The Girl and the Devil Bird
A girl hatches a changeling from an egg, in this body-horror fable from Finland
From its metaphoric title to its unexpected tone, Hatching is a film of layers. There is depth, real depth here, and if it doesn’t seem apparent in every scene, it’s lurking just below the surface.
The story of a small girl who must learn to control her temper and anger and learn to tame her inner demon, Hatching is like a mix between E.T. and American Beauty. It’s a gently spooky hybrid, combining a number of elements–fable and reality, horror and tragedy, comedy and fantasy–in a way that feels as sincere as a mother-daughter embrace, and as terrifying as a seventh grade report card.

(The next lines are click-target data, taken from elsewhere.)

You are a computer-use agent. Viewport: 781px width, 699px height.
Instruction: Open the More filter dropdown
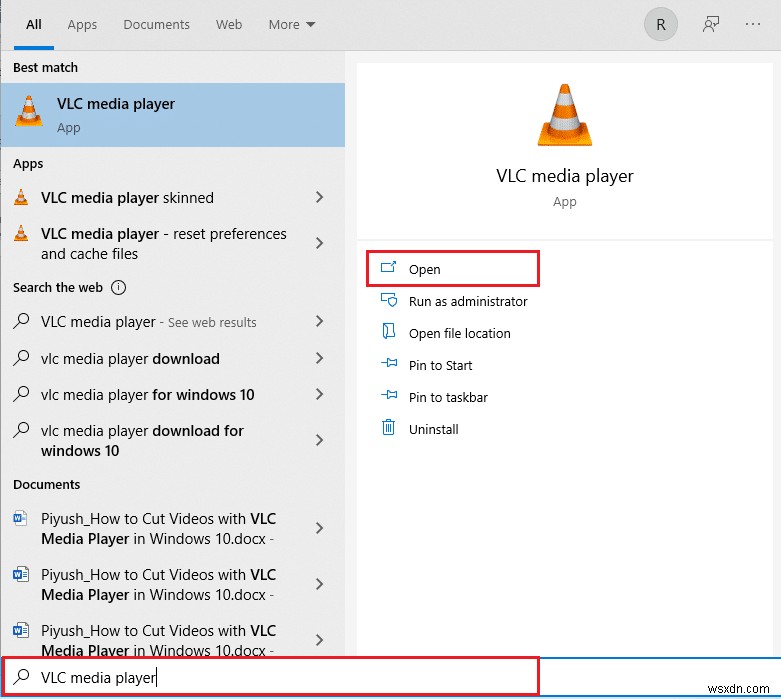tap(291, 25)
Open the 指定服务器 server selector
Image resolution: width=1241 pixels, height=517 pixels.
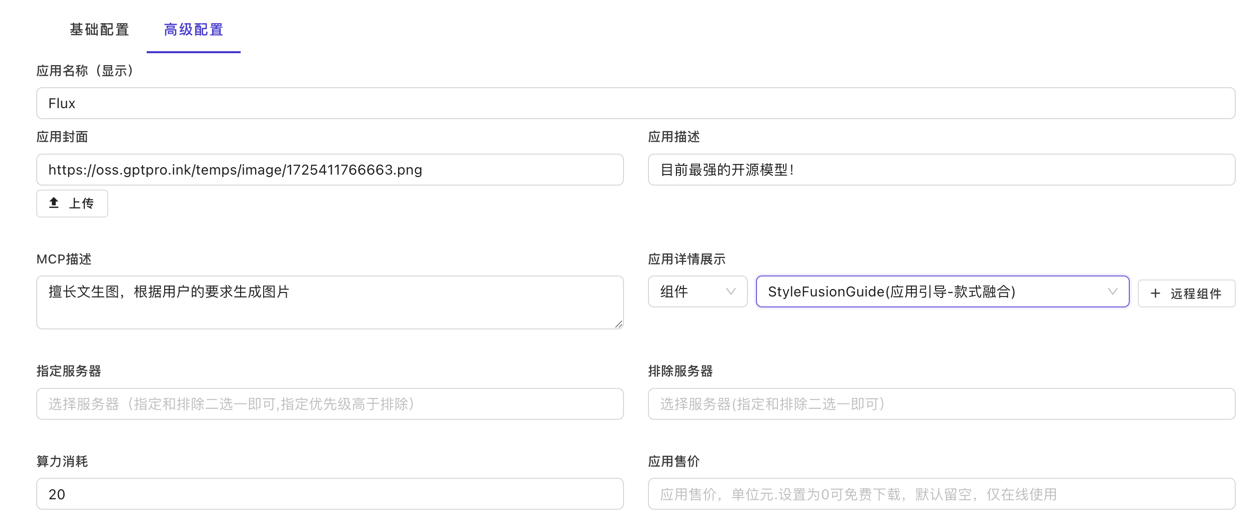click(330, 404)
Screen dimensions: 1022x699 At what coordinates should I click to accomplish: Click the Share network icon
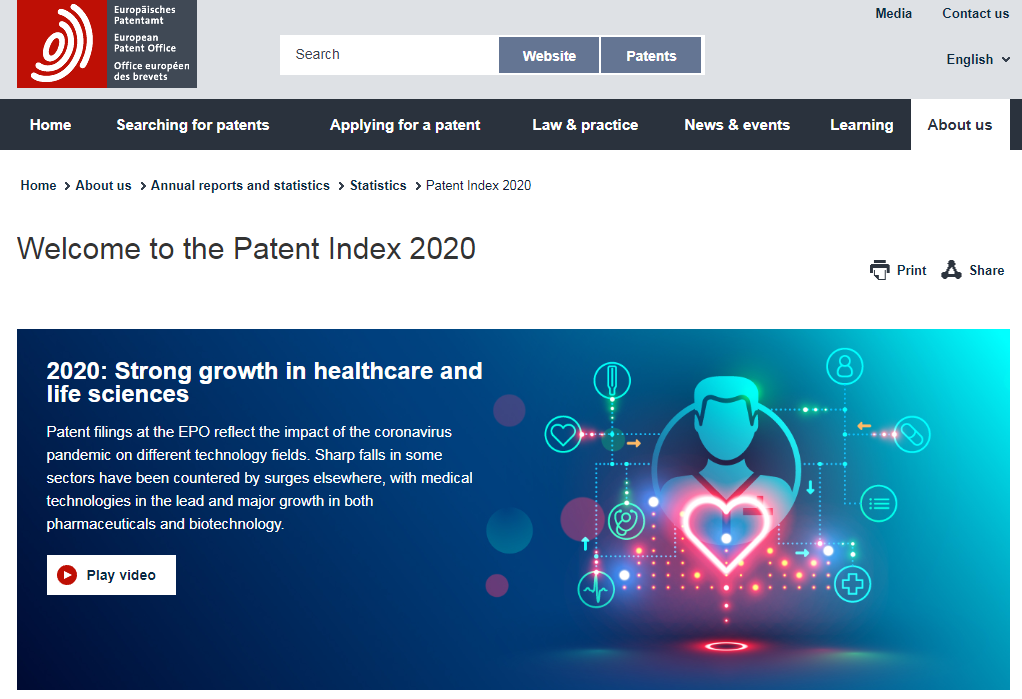tap(951, 270)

This duality starts at the very beginning, with an idea for a script that came from Finnish actor Ilja Rautsi when he was in high school: what if a boy hatched a doppelganger from an egg? Director Hanna Bergholm liked the concept but wanted to switch it to a girl, that way she could mix the fable with elements of her own childhood. She based the mother-daughter relationship on her own mother, as well as the city on her own neighborhood of Turku, Finland.
The film opens on a drone floating over a suburban street where every house looks the same, giving us a birds-eye-view of mowed lawns and manicured hedges that can only be found in gated communities …or in Blue Velvet. Everything seems clean on the surface of this family home–mom’s a blogger, dad’s a broker–but you don’t want to look under the carpet. Tanja (Siiri Solalina) is a 12-year-old gymnast who is pushed to the limit by her mother, to the point that, when she finds an egg that turns into a bird-like monster, she keeps it for revenge. Then the bird starts to grow and act like Tanja.
Feeding off her emotions and desperate to take her to the dark side forever, “Alli” begins to stalk Tanja across rivers, forests, streets and homes. This simple but high-concept premise of the dual creature only works with a heroine like Tanja and the challenges she faces to appease her mother. Bergholm relies on visual storytelling for story beats and scares, and on Solalinna’s performance to establish a youngster who is by no means helpless, she just doesn’t know what she’s doing.
As a horror film, Hatching leans more on mystery than blood and guts, but crucially, Bergholm establishes the pathos of this supernatural story, then expands on it, one of the most important and underrated aspects of a horror film. Because the demon feeds on her emotions, most of the sequences have an added layer of weight, sometimes even causing us to sympathize with the outbursts of violence from Tanja’s feathery, overprotective friend.
With its grounded emotions (and heightened realism), Hatching is more of a subdued horror flick and won’t necessarily appeal to genre fans. The story is deceptively simple. However, built around a universal tale of mother-daughter relationships, underpinned with a message that speaks to our most primal selves–yearning for connection and acceptance–it has a heavy metaphorical resonance. In the hands of another director, this might have been another excuse to pile up bodies for no apparent reason. In the hands of Bergholm, it’s a layered and relatable triumph.